Oui, je fais de la visualisation : je révise ce que je vais faire, ce que je vais dire et comment, comme un chirurgien qui place ses instruments et qui revoit dans sa tête les gestes délicats qu’il va être appelé à poser. L’équipe en soins palliatifs est extraordinaire; j’apprends beaucoup d’elle. J’ai notamment appris le pouvoir des mots. De dire aux parents : « Ce n’est pas de votre faute, il n’y a rien que vous auriez pu faire », de leur faire sentir que leur enfant est chanceux parce qu’il a des parents aimants, ça enlève tellement de la douleur que ces parents ressentent.
Qu’est-ce qui rend votre journée agréable?
Au travail, c’est quand je vois que j’ai pu faire une différence, soit auprès d’un parent qui se sent mieux en quittant que lorsqu’il est arrivé, ou quand mes petits patients me font un câlin. Chez moi, c’est de voir mes cocos m’envoyer des bisous par la fenêtre, c’est le soutien de mon mari. Les relations qui ont un sens, qui sont vraies font mon véritable bonheur.
Quelle serait la chose pour laquelle vous voudriez qu’on vous souvienne le plus?
Je ne vise pas à ce que l’on se souvienne de moi! Mais en tout cas, si ça doit arriver, j’espère que c’est de façon positive! Ce que je veux avant tout est de savoir que mon travail a pu servir à quelque chose, sans pour autant que cela ne soit attribué à ma personne.
Quel est le secret de votre apparente jeunesse?
La teinture! J’ai les cheveux presque tout blancs et c’est ainsi depuis longtemps. Pour le reste, je pense que je suis juste choyée par ma génétique!

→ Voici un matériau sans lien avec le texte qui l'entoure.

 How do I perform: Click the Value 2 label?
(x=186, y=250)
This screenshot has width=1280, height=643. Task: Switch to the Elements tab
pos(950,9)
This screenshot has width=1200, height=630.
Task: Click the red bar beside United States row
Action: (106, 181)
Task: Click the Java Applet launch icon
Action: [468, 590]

Donnez-nous un fait amusant sur vous.
Je ne sais pas danser. Un éléphant en tutu serait plus gracieux que moi! J’ai déjà dit cela à la prof de ballet de ma fille qui recrutait des parents pour jouer un rôle dans une scène de Casse-Noisettes. Elle n’a pas voulu me croire et a insisté pour que je passe une audition. Nous étions 4 pour combler 4 positions et savez-vous quoi? On ne m’a pas retenue! En quelque sorte, j’ai trouvé cela bien parce que j’ai pu montrer à mes enfants que l’échec fait partie de la vie et l’important c’est de faire de son mieux.